New bank licences, at last...
It took them 19 months to process applications of new banking licences. In the end they cleared 2 out of 25 applications.

Only one new bank in the public sector, Bharatiya Mahila Bank, had entered the banking scene last year. During this period the total number of banks have declined by 10. Eight banks in the private sector have been merged with other banks; and two banks in the public sector have merged with State Bank of India.

The recipients of the in-principle new licences are: Infrastructure Development Finance Co Ltd, a Mumbai-based non-bank financial company that specialises in infrastructure lending and Bandhan Financial Services Pvt.

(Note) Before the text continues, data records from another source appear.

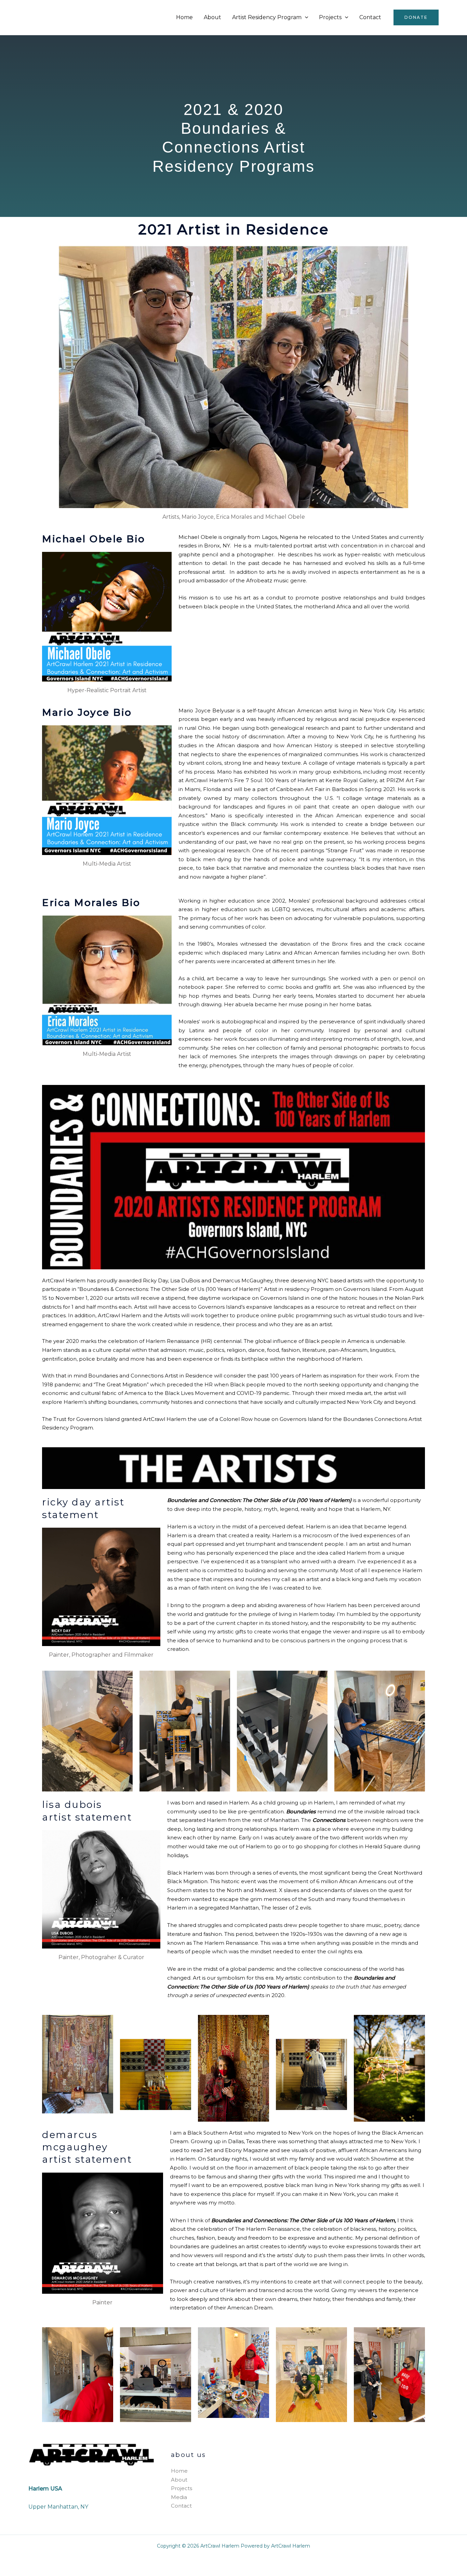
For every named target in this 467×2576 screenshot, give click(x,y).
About (212, 17)
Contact (370, 17)
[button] (305, 17)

Ltd., a microfinance organisation based in Kolkata.

Within the next 18 months, they are expected to open branches in conformity with the branch licensing policy of the Reserve Bank and also adhere to the credit pattern prescribed. In all probability, initially they may flock to the major cities to establish their branches to gain visibility and also to get a share of the banking business in the top banking centres. Bharathiya Mahila Bank has already shown the way by opening branches in a few state capitals.

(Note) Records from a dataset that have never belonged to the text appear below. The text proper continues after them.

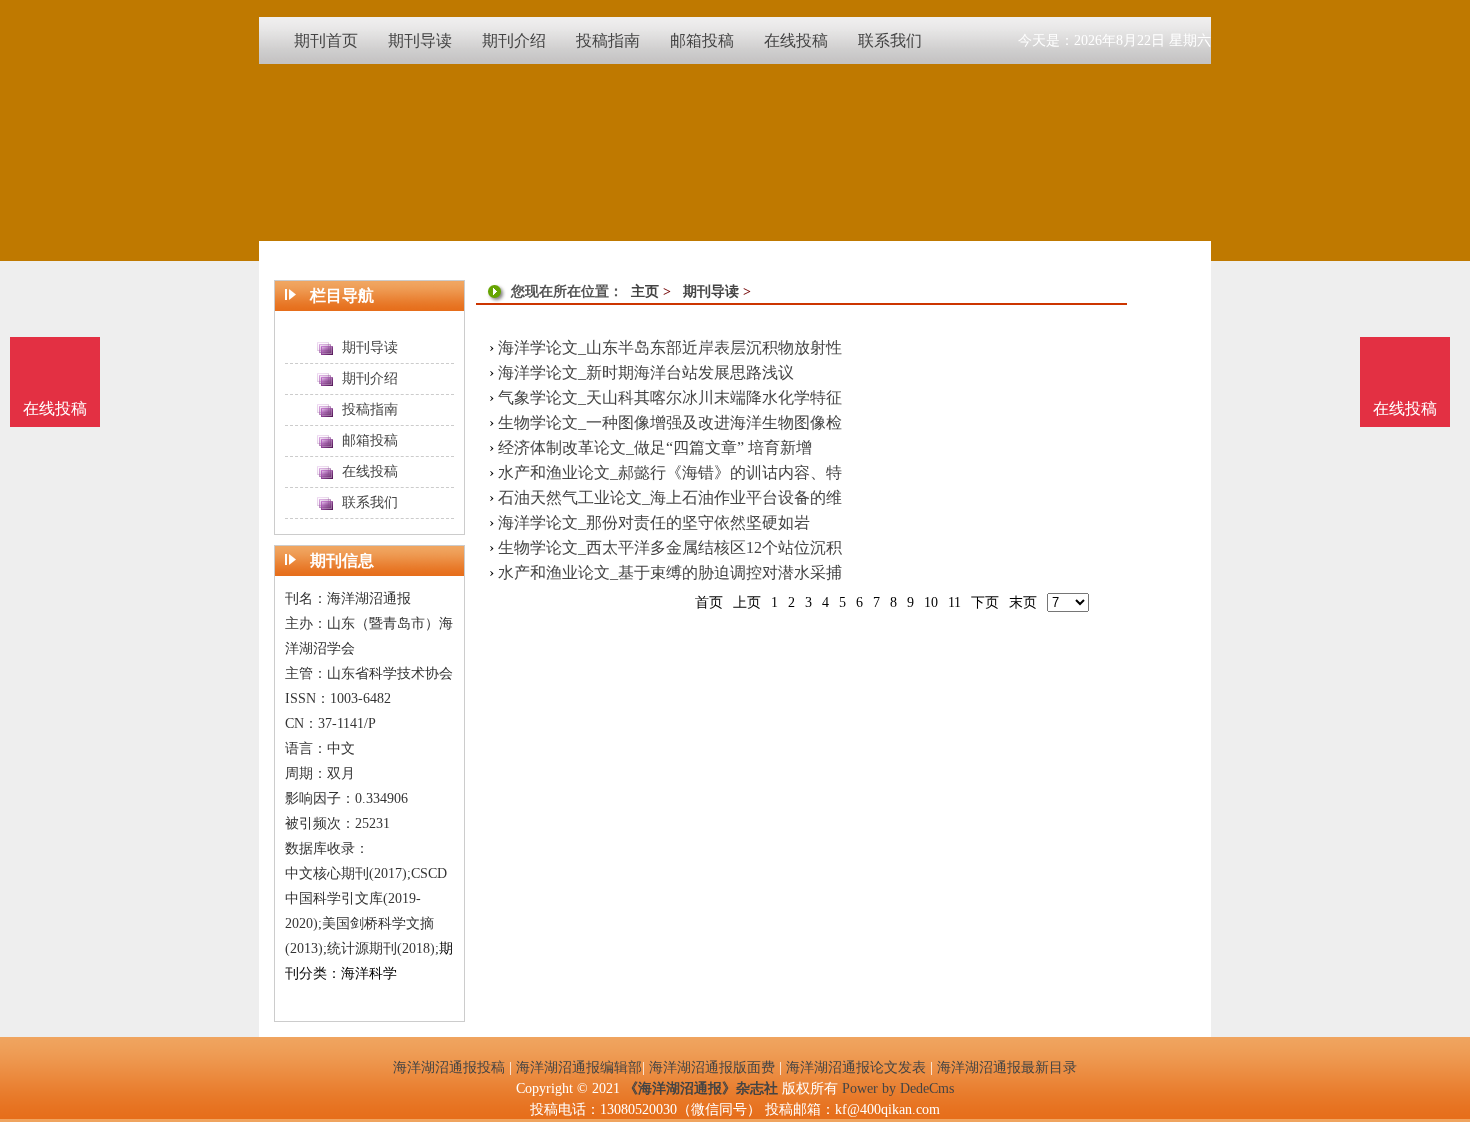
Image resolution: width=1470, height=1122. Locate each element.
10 (931, 602)
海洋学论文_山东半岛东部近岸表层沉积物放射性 (670, 347)
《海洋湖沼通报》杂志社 (701, 1088)
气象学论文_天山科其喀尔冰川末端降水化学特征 (670, 397)
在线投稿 (1405, 408)
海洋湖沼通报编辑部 (579, 1067)
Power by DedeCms (898, 1088)
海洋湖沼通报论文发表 (856, 1067)
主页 (645, 291)
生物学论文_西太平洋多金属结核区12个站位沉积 (670, 547)
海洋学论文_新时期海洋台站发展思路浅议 (646, 372)
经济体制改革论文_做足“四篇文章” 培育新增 (655, 447)
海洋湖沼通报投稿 (449, 1067)
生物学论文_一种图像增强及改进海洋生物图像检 (670, 422)
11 (954, 602)
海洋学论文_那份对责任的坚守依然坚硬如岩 (654, 522)
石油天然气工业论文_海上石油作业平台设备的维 (670, 497)
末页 (1023, 602)
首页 (709, 602)
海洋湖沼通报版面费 (712, 1067)
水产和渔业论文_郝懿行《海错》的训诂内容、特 (670, 472)
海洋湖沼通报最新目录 (1007, 1067)
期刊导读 (711, 291)
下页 (985, 602)
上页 (747, 602)
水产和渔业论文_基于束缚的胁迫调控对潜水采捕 (670, 572)
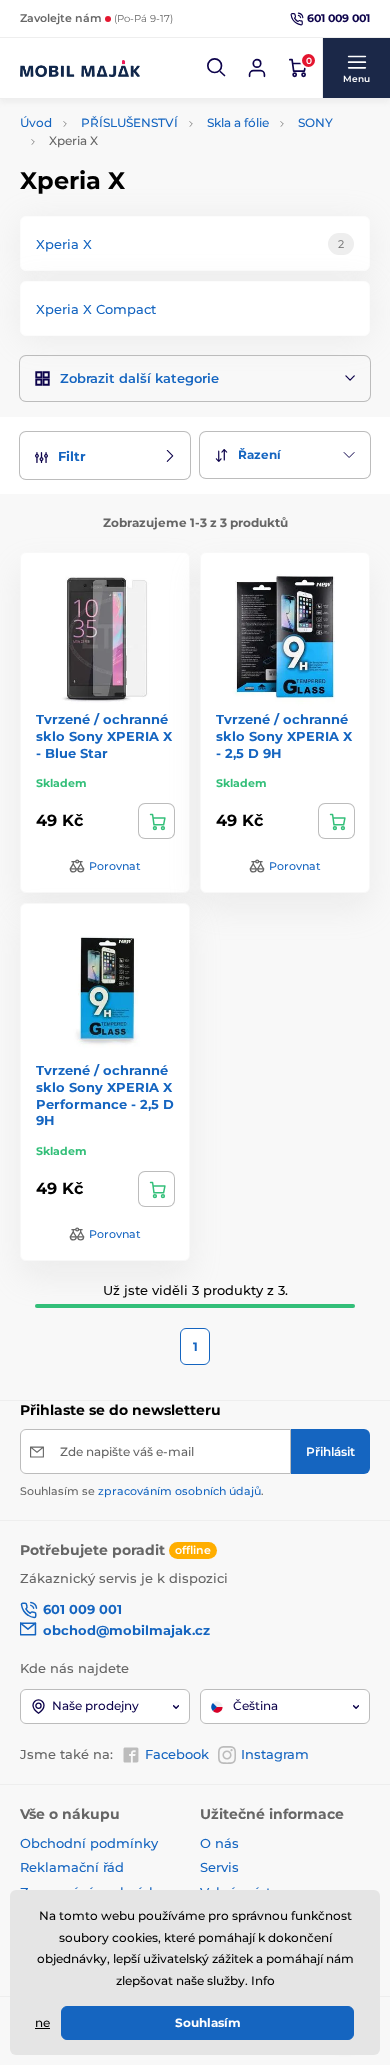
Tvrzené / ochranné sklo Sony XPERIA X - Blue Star (104, 736)
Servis (219, 1867)
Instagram (275, 1754)
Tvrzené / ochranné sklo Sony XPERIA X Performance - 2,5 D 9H (105, 1095)
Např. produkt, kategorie (148, 124)
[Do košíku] (156, 821)
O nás (219, 1843)
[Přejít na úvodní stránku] (80, 68)
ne (42, 2022)
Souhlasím (208, 2022)
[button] (217, 68)
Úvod (36, 122)
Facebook (177, 1754)
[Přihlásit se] (257, 68)
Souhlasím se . (142, 1491)
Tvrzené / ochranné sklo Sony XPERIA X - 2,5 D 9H (284, 736)
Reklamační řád (72, 1867)
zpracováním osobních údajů (179, 1491)
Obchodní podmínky (89, 1843)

All banks have exhibited a tendency to rush to the top 10 banking centres, despite higher cost of operations. These centres are state capitals, with the single exception of Pune. Despite all, the forced spatial expansion of bank branches, 12 per cent of the bank branches are located in these 10 centres. They generate 47 per cent of the total deposits and 60 per cent of the total credit, as on September 2013.

In the next 90 banking centres, which include many state capitals and industrial towns, quantum of credit lent is only 17 per cent of the total, where 14 per cent of the branches are operating.

The next 100 centres could attract only 5 per cent of the total branches and could disburse 3.6 per cent of the total credit. They are all potential centres, not adequately nurtured by the banking sector. Will the new banks care to begin their innings from some of these centres?